Exercise task 1: In the student-loan discussion, on what date did the Obama administration add indebted students to the list of those who have benefited from a federal handout?
Exercise task 2: Write out the part of the student-loan discussion between the words "1. Re:What is" and "the tech work.)", inclusive.

Extract:
PolygamousRanchKid writes "In late 1965, President Lyndon Johnson stood in the modest gymnasium of what had once been the tiny teaching college he attended and announced a program to promote education. Almost a half-century later these modest steps have metastasized into a huge, federally guaranteed student-loan industry. On October 25th the Obama administration added indebted students to the list of banks, car companies, homeowners, solar manufacturers and others that have benefited from a federal handout. In response to students burying their obligations in court during the 1970s, anti-default provisions were imposed to make it almost impossible to shed student loans in bankruptcy. There are increasingly loud calls for reform of the system, with demands that range from a full-fledged bail-out of borrowers to a phased curtailment of government lending. The changes announced this week are designed to ease the pressure on struggling graduates. Borrowers who qualify will get payment relief, not debt relief. The administration says these changes will have no cost to taxpayers."

27 of 768 comments (clear)

  1. No Problem... move along by theshowmecanuck · · Score: 4, Funny

    Just sell your house to pay off your student loan.

    --
    -- I ignore anonymous replies to my comments and postings.
  2. Buying Votes with Handouts by BoRegardless · · Score: 4, Insightful

    Nothing new here!

  3. What is really needed. by VAElynx · · Score: 5, Interesting

    Is to outlaw unjust discrimination on basis of education. In other words, a job offer can't have education requirements that can't be justified (asking for just "college education" without specifying a degree is right out) , any more than one can hire personnel on the basis of what car they drive.
    You know there's something wrong with the job market when almost any job higher than McD worker, cashier, or floor washer requires a degree.
    Such breaking of "degree inflation" would reduce the demand on degrees ,and as such cause the obscene prices asked by the universities to drop. Here in England for example we pay far, far less for education than in USA and I don't see it being of worse quality, quite the opposite.

    1. Re:What is really needed. by JoeMerchant · · Score: 4, Funny

      Is to outlaw unjust discrimination on basis of education. In other words, a job offer can't have education requirements that can't be justified (asking for just "college education" without specifying a degree is right out) , any more than one can hire personnel on the basis of what car they drive.

      Damn, and we hired our latest intern because he has an 8 passenger vehicle so we can all bum a ride to lunch... guess we'd better cover that up (easy to do, he's also really good at the tech work.)

    2. Re:What is really needed. by Telvin_3d · · Score: 4, Insightful

      'College Education' is not a requirement, it is a filter. See, they don't care that you can do the job. So can a hundred other people. So how to cut down the number of applicants to a number worth going through? Stick on an education requirement. At the very least it makes sure that everyone has proven their ability to read boring material and then write the necessary boring reports if needed. A truly universal skill.

      You have the knowledge to do the job but no degree? So what? Among the dozens of applicants that do have degrees there are at least a few that can also do everything you can do. Among those there will be at least one or two who will be a good fit for the workplace. Mission accomplished! Why is their incentive to give every special little snowflake a shot?

    3. Re:What is really needed. by Sancho · · Score: 4, Insightful

      I come from a family of college teachers. High schools just aren't doing the job these days. Lots of students manage to graduate with no life skills and barely being able to read. They're not even remotely prepared for college, but there are colleges which will accept them.

Recorded information:
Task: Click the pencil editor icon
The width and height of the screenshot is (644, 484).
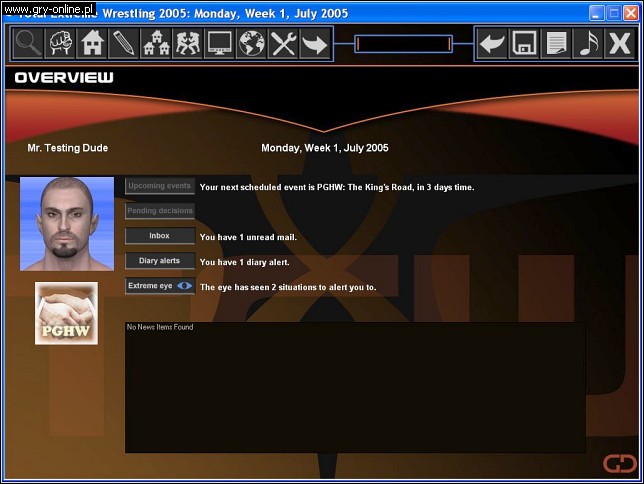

Problem solution 1: October 25th

Problem solution 2:
1. Re:What is really needed. by JoeMerchant · · Score: 4, Funny

      Is to outlaw unjust discrimination on basis of education. In other words, a job offer can't have education requirements that can't be justified (asking for just "college education" without specifying a degree is right out) , any more than one can hire personnel on the basis of what car they drive.

      Damn, and we hired our latest intern because he has an 8 passenger vehicle so we can all bum a ride to lunch... guess we'd better cover that up (easy to do, he's also really good at the tech work.)